### Task objective
Everything from the first line of the entries through the line containing "Task: Select the Club Brugge team name" is to be retyped exactly, and nothing beyond it.

### Supplied material
┌────────

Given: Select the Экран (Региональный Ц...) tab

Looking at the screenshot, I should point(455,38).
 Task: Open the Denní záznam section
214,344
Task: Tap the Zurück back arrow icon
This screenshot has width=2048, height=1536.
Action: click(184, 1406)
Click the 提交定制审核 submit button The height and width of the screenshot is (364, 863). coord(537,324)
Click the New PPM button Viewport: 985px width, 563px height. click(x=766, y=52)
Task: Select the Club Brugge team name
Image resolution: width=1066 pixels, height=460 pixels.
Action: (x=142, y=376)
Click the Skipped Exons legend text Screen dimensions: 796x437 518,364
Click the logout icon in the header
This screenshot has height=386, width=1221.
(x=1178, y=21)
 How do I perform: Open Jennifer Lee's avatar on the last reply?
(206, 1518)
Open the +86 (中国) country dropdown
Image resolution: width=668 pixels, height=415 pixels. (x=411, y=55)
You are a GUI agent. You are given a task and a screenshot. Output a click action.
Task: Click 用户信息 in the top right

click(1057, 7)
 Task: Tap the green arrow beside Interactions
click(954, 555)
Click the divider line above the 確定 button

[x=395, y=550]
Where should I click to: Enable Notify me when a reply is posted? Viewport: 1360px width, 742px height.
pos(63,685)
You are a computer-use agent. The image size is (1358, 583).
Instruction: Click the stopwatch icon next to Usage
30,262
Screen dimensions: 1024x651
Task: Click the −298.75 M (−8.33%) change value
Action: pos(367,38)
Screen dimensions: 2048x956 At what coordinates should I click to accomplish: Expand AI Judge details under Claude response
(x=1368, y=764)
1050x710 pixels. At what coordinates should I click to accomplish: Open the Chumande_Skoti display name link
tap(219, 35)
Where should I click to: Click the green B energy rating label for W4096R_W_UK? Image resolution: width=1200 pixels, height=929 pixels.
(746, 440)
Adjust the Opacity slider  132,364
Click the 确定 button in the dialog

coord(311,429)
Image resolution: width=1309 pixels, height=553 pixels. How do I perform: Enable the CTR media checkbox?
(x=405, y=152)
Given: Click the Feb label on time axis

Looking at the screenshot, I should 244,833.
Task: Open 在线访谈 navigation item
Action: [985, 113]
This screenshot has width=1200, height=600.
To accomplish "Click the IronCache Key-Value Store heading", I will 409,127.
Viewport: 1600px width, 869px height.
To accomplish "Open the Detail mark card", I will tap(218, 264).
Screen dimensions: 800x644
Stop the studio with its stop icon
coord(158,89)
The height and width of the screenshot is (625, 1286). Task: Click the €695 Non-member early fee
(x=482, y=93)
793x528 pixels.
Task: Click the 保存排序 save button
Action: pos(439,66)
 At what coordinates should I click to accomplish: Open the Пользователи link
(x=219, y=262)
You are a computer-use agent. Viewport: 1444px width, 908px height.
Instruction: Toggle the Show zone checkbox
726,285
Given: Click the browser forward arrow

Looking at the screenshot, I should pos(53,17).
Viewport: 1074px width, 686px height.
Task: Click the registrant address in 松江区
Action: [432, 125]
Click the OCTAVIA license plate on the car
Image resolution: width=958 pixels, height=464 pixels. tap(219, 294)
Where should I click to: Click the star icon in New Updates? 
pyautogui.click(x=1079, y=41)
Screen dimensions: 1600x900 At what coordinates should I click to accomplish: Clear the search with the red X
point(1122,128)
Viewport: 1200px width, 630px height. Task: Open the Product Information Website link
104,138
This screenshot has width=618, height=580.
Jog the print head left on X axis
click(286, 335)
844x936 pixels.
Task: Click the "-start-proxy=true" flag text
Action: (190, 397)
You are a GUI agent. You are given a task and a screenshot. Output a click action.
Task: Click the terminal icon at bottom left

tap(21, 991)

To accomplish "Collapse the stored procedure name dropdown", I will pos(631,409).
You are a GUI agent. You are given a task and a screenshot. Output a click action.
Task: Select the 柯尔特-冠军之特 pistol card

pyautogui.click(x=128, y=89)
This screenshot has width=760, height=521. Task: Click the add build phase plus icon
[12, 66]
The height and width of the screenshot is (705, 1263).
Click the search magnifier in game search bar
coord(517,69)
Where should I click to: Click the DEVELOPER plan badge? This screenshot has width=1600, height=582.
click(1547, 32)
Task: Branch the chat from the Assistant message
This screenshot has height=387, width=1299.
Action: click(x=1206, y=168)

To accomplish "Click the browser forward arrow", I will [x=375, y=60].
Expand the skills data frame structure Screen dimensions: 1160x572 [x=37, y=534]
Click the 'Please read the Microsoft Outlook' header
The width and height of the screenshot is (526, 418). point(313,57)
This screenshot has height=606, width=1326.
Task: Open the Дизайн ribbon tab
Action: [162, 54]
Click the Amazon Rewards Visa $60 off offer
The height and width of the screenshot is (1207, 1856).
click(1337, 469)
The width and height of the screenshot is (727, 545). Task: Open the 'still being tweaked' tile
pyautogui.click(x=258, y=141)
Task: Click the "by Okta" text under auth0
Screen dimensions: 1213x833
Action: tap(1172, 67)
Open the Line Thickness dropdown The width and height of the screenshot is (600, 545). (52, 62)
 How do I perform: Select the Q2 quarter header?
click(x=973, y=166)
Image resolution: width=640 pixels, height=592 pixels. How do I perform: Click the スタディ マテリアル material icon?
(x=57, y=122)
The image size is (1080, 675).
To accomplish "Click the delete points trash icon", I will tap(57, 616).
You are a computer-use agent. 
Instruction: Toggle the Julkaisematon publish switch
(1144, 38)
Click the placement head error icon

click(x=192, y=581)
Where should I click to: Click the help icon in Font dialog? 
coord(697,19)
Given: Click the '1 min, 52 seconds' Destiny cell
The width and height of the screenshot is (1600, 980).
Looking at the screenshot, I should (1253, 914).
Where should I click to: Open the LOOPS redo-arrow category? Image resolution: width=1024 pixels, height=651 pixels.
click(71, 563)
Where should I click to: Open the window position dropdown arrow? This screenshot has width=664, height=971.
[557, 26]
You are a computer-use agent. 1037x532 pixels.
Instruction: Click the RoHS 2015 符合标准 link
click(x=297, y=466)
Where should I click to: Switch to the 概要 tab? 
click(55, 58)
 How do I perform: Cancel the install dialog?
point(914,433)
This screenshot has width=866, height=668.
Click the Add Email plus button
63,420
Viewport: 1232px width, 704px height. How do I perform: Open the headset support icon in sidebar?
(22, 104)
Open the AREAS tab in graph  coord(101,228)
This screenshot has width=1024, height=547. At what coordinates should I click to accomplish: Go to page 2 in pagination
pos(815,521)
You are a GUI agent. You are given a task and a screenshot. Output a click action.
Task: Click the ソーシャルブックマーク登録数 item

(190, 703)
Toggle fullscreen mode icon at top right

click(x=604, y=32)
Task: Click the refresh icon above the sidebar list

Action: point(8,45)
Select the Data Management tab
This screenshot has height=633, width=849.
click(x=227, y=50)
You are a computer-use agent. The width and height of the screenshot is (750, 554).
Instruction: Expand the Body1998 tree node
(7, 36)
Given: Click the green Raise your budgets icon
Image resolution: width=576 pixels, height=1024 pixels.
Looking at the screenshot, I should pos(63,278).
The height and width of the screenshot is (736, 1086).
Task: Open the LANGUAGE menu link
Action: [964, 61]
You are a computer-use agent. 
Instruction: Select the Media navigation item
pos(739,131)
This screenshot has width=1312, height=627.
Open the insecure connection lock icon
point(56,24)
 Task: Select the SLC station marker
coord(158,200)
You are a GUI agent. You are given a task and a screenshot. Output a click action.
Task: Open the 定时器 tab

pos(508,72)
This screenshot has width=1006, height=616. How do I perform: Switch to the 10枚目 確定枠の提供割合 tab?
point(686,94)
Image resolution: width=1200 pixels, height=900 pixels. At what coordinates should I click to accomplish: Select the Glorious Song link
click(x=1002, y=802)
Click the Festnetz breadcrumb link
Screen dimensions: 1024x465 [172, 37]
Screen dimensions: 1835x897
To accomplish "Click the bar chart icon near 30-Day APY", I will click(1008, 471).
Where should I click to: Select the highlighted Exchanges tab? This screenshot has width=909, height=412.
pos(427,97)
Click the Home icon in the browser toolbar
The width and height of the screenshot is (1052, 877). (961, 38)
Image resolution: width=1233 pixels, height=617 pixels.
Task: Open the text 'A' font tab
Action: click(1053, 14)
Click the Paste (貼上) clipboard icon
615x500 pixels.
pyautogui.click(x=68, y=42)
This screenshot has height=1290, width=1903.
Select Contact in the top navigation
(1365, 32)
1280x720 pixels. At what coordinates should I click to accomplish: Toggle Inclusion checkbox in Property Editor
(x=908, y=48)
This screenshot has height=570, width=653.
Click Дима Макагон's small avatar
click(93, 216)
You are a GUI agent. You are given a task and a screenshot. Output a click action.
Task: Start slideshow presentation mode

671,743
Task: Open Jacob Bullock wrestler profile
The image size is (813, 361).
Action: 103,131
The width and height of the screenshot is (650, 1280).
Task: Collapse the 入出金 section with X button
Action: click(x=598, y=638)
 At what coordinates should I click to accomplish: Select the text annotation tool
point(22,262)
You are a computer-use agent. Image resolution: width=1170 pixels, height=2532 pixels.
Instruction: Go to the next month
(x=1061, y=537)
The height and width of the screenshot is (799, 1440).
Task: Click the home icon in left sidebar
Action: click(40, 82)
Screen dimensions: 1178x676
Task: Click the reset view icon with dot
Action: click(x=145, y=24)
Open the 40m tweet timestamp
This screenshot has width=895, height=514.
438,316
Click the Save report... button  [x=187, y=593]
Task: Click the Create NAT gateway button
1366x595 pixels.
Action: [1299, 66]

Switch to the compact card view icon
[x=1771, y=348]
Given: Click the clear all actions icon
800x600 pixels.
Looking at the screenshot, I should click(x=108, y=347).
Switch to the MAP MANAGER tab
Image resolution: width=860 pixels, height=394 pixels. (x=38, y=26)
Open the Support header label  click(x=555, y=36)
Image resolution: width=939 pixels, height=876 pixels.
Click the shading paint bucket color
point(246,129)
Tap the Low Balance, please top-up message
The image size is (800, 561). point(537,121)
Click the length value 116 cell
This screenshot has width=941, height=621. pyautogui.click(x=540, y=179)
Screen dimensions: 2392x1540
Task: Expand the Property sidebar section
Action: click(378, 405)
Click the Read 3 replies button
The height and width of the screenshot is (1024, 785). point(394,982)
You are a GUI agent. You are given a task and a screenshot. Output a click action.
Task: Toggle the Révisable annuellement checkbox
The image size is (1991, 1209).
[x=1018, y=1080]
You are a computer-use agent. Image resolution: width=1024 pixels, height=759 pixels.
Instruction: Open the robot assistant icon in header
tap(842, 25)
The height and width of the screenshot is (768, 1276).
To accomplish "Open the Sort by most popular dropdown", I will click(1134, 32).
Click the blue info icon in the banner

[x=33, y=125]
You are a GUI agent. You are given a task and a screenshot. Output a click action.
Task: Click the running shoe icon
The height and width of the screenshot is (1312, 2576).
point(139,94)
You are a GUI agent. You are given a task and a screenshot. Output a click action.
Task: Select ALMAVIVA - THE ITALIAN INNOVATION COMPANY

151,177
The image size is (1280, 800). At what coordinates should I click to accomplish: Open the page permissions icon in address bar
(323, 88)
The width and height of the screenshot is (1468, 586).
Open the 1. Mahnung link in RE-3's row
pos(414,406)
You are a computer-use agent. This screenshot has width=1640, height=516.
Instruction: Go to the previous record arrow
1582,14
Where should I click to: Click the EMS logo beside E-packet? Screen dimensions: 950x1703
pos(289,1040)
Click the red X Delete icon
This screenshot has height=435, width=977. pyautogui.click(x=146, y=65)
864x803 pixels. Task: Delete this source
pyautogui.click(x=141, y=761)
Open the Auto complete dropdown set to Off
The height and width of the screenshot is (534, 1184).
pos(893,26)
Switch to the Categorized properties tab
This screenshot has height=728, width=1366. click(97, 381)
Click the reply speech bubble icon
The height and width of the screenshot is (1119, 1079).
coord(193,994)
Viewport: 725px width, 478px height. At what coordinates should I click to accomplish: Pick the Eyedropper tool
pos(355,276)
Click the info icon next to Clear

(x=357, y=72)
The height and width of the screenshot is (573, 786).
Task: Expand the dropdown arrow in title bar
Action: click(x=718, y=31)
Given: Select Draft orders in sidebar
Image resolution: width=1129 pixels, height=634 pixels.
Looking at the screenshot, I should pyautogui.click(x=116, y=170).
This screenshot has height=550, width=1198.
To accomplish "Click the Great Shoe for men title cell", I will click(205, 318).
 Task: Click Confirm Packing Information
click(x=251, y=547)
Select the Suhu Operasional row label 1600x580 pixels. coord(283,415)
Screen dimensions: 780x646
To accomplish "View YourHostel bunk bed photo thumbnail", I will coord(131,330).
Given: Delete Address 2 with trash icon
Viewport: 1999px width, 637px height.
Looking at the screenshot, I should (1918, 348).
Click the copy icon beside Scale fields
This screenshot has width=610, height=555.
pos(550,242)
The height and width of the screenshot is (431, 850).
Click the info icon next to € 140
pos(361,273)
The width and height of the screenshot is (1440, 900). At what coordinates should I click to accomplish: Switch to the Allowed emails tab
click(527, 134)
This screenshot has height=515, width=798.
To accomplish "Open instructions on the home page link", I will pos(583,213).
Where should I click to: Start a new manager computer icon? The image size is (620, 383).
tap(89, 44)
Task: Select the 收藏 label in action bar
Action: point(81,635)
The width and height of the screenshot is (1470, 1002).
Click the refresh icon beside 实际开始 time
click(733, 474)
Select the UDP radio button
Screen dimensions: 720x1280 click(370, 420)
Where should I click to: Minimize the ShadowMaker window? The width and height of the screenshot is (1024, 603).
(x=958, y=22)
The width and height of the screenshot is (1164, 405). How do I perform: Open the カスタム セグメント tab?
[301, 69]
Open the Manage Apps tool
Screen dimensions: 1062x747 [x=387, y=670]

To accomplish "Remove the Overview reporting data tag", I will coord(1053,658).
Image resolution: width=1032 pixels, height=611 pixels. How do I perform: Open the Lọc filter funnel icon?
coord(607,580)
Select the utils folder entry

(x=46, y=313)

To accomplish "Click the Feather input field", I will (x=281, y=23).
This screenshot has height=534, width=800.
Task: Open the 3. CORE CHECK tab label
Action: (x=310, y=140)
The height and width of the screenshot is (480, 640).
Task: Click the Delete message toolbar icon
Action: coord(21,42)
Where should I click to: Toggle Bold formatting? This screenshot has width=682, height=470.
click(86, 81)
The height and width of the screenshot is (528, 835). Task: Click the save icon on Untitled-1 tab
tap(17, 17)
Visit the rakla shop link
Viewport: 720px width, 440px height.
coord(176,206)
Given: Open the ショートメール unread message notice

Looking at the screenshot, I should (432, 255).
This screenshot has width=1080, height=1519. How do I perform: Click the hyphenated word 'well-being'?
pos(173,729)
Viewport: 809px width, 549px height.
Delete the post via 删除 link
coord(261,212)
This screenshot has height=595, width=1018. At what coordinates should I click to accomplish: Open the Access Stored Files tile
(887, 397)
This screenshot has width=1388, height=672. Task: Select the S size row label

└────────

### Result
Given: Select the Экран (Региональный Ц...) tab

Looking at the screenshot, I should point(455,38).
 Task: Open the Denní záznam section
214,344
Task: Tap the Zurück back arrow icon
This screenshot has width=2048, height=1536.
Action: click(184, 1406)
Click the 提交定制审核 submit button The height and width of the screenshot is (364, 863). coord(537,324)
Click the New PPM button Viewport: 985px width, 563px height. click(x=766, y=52)
Task: Select the Club Brugge team name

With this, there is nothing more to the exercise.